Kisan Vikas Patra (KVP) is a small savings certificate scheme introduced by India Post in 1988. The main objective behind the scheme’s launch is to facilitate long-term financial discipline among the population, which would encourage them to save and invest their money securely. The scheme has evolved over the years, and as per the latest update, the tenure for KVP investments is set at 115 months, which equals 9 years and 5 months.
Speaking of the investments in the scheme, it is designed to be accessible to everyone, with a minimum investment required of Rs. 1,000 and no upper limit on the amount that you invest. One of the major highlights of the scheme is that if you invest a lump sum amount today, it will be doubled by the end of the 115 months. While the scheme was targeted at farmers to help them build long-term savings- hence the name “Kisan Vikas Patra”- it is now officially available to all individuals who want to invest.
What features and benefits does KVP offer?
Let’s take a look at the potential features and benefits of KVP.
- Guaranteed Returns
One of the major highlighting features of the KVP is that it promises guaranteed returns. Unlike other market-linked investment options, KVP ensures that you shall receive the sum promised, no matter what. Remember that the guarantee is important because the scheme was originally designed for the farming community where the focus was on encouraging long-term savings for unforeseen circumstances.
- Capital Protection
Another major reason to invest in KVP is that it is a safe and secure option, unlike some other market-linked plans. When you invest in KVP, your capital is protected, which means that the amount you invest, along with the accumulated returns, will be fully yours at the end of the tenure. Thus, it makes an MVP an ideal choice for those seeking to preserve their capital while still earning a reasonable return.
- Lucrative Interest
One of the major interesting aspects of the KVP is that it offers an attractive interest rate which may vary depending on your certificate. Currently, for the second quarter of the fiscal year 2024-25 (from July 1 2024 to September 30, 2024), the interest rate is set at 7.5% per annum, compounded annually.

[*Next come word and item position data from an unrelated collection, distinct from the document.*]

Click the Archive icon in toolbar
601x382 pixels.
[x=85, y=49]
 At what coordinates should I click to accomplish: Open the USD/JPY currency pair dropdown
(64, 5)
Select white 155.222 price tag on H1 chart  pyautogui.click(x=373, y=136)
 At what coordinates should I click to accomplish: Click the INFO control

- Loan Against KVP Certificate
Another major benefit of Kisan Vikas Patra is its utility as collateral. If you ever need a loan, you can use your KVP certificate as security to obtain a secured loan. The scheme’s major highlight is that loans taken against KVP have lower interest rates than unsecured loans, making them a cost-effective borrowing option.
- Maturity Period
KVP has a maturity period of 115 months or nearly 9 years and 5 months. At the end of the period, you can easily access the full amount of your investment along with the interest it has earned. Interestingly, if you don’t withdraw the amount immediately upon maturity, the investment will continue to gain interest which allows your money to grow even more.
- Nomination Facility
One of the most convenient features of the KVP is that it offers the option to nominate someone who shall receive the benefits in case of the account holder’s unfortunate demise. To set it up, you may need to collect a nomination form from your nearest office and fill out the nominee’s details. If you are nominating a minor, ensure you include their date of birth.

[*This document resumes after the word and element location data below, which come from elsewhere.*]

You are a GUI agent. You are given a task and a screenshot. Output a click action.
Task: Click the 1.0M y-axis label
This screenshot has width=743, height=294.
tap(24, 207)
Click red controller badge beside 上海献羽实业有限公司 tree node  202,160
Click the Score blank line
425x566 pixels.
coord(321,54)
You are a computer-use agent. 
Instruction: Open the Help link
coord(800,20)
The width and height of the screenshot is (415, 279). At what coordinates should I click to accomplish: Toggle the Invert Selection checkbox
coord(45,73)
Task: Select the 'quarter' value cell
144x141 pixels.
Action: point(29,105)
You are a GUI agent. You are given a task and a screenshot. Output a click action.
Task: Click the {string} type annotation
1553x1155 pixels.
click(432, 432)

- KVP Certificate Issuance
Last but not least, the issuance of a KVP certificate depends on how you make your payment. If you pay in cash, you shall receive your KVP certificate immediately at the post office. However, if you decide to pay by cheque, demand draft, or money order, there will be a waiting period until the payment clears with the post office. Once the payment is confirmed, your certificate will be issued, which means your investment has just begun.
How do you Apply for a Loan Against KVP?
If you are interested in applying for a loan against KVP, you may need to follow the following steps.
- In the first step, you will need to select a financial institution that offers a loan against Kisan Vikas Patra (KVP). Ensure you compare loan terms and interest rates from multiple lenders.
- After selecting a lender, review the loan terms, which will be based on your profile and credit history. Typically, banks offer loans up to 80% of the KVP’s value.
- Then, you will need to prepare your documents (mentioned below), fill out the lender’s application form and submit it along with your documents and KVP certificate.
- Upon approval, you will need to pledge your KVP as collateral.
- Once the KVP is pledged, the loan amount will be credited to your account.
Note: Don’t forget to repay the loan on time to avoid damaging your credit score or losing ownership of your KVP certificate.
What are the Documents Required for a Loan Against KVP?
If you’re applying for a loan against KVP, here are the documents that you will need;
- Pay slips or Income Tax Returns (ITR).
- Original KVP Certificate as collateral.
- KVP Pledged Application in Form 4
- Acceptance Letter from the institution providing the loan.
Final Thoughts
So, there you have it! That’s a wrap to the steps to take a loan against KVP! There is no denying the fact that KVP is an excellent option for those seeking a secure, long-term investment with no upper limit on contributions. Its added benefit of serving as collateral for a loan makes it an even more attractive investment tool. Whether for personal or business purposes, you can easily access funds by leveraging your KVP certificate and, most importantly, at a lower interest rate. Furthermore, the quick and hassle-free application process and favorable loan terms significantly enhance the KVP as a reliable financial asset.